Die Insolvenz ist ein trauriges Kapitel in der Geschichte der Post-Handballer, "aber kein Sturz ins Bodenlose. Deswegen wird kein Mitglied den Club verlassen", sagt Lehmanns Fan-Kollegin Katja Hötzel. Für den wahren Schlachtenbummler gibt es keine Liga, findet die 35-Jährige. Sie hat mit ihrem Lieblingsverein schlimmere Ereignisse durchgestanden: Wie die 28:40-Pleite gegen Empor Rostock in der Saison 2009/2010, als sie mit den anderen Fans anschließend bei minus 18 Grad vor der Halle in der Hansestadt stand und das Bier in den Plastebechern gefror.

Zum wahrscheinlich letzten Heimspiel, morgen um 19.30 Uhr, wird Katja Hötzel wieder den Fan-Stand betreuen. Handgeknüpfte Freundschaftsarmbänder aus blau-gelber Wolle wird sie anbieten, Aufkleber und Poster auslegen. Wie immer bei Heimspielen. "Die Insolvenz war für einige Leute der Weltuntergang", erzählt sie. Aber wer als Ossenkopp für den Verein lebt, schmeißt nicht einfach die Brocken hin. "Der Trend ist absolut optimistisch", sagt Hötzel. Die meisten Fans seien überzeugt, dass Geschäftsführer Friedrich Diestel und der Vereinsvorsitzende Heiko Grunow die "richtigen Männer" für den Neuaufbau seien.

Der Verein ist wie eine Familie

Begleitet wurde der Abgesang des Schweriner Spitzenhandballs in den vergangenen Wochen immer wieder von Erinnerungen an die glorreichen Zeiten. Auch "Ecki" Lehmann hat die großen Duelle gegen den Erzrivalen Empor Rostock miterlebt. 5000 bis 6000 Leute strömten in den 80-ern zu den Partien in die Halle. "Da waren sogar die Treppen als Sitzplätze nummeriert und die Kleingärtner haben Klappstühle mitgebracht", erinnert sich der 66-Jährige.

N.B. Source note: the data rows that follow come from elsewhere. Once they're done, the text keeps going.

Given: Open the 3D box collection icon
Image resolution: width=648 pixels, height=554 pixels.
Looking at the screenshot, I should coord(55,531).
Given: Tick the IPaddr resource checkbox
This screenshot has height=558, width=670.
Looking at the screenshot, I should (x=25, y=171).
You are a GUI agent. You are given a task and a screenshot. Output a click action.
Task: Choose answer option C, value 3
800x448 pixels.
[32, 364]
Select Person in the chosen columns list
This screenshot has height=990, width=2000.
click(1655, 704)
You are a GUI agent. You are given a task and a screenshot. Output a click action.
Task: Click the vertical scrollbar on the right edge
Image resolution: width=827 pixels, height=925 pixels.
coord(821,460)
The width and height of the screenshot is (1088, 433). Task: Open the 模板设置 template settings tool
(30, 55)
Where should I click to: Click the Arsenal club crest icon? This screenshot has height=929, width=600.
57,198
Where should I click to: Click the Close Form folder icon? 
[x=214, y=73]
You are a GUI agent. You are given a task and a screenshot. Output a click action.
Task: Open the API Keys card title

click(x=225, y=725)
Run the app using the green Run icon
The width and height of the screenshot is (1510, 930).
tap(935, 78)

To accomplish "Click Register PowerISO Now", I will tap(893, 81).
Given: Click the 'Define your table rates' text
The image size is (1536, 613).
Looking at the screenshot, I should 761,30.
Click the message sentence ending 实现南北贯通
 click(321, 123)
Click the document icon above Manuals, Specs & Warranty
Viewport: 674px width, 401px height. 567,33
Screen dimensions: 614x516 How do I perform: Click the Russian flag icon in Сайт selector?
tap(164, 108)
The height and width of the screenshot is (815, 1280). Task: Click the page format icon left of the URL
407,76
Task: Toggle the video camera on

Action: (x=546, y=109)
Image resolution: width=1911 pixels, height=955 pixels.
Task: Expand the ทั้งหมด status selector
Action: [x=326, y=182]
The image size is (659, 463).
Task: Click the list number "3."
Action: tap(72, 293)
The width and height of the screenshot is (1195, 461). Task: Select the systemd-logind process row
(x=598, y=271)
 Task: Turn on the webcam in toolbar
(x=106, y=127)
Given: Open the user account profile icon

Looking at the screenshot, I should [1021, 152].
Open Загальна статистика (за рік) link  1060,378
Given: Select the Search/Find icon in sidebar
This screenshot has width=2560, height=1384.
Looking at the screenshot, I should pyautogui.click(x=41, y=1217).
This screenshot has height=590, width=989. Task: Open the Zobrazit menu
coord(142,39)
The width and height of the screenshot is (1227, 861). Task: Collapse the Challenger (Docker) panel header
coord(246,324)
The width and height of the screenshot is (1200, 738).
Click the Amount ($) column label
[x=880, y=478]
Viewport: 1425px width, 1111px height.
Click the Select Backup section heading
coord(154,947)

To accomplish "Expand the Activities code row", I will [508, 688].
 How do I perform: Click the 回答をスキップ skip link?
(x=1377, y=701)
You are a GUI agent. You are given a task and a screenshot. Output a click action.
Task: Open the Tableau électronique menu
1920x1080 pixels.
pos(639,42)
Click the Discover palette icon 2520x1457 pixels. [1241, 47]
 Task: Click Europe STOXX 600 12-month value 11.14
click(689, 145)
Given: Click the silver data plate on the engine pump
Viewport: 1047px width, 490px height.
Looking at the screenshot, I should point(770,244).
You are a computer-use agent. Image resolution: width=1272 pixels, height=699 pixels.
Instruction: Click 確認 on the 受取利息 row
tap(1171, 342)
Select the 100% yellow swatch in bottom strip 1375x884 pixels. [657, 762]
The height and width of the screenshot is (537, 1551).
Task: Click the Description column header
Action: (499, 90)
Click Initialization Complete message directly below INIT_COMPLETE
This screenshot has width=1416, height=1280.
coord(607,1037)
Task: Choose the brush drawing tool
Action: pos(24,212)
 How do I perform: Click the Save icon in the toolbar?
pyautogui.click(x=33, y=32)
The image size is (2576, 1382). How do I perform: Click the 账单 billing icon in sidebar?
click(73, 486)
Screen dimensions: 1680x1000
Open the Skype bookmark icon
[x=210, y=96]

Doch auch die dritte Liga findet Katja Hötzel "wahnsinnig attraktiv". Warten dort doch mit Teams wie dem Stralsunder HV ehemalige Zweitligisten, also alte Bekannte, auf die Schweriner Handballer. Die Post-Truppe läuft dann bestimmt mit neuen Gesichtern auf. Die Unterstützung der Ochsenköpfe wird ihnen aber sicher sein - auch fern der eigenen Halle in der Landeshauptstadt. "Weil die Fahrten zu den Auswärtsspielen kürzer sein werden", sagt Fanclub-Mitglied Katja Hötzel. Und natürlich wollen die Fans weiter mit anpacken, wenn einmal Not am Mann ist.

Bereits in den vergangenen Spielzeiten haben sie schon mal zusätzlich Eintrittskarten mit verkauft oder das Catering mit aufgebaut. Als nach der Pleite das Geld für ein Buffet fehlte, brachten die Mitglieder des Fanclubs kurzerhand Kartoffelsalat, Bouletten, Schnitzel und Kuchen mit. "Das ist bei uns wie in einer Familie", erzählt "Ecki" Lehmann. Da hält man zusammen. "Wir werden weiterhin unsere Hilfe anbieten", sagt Katja Hötzel. Das Familienkonto mag zwar leer sein, die Zukunft ungewiss - aber die gelb-blaue Sippe zerbricht deswegen noch lange nicht.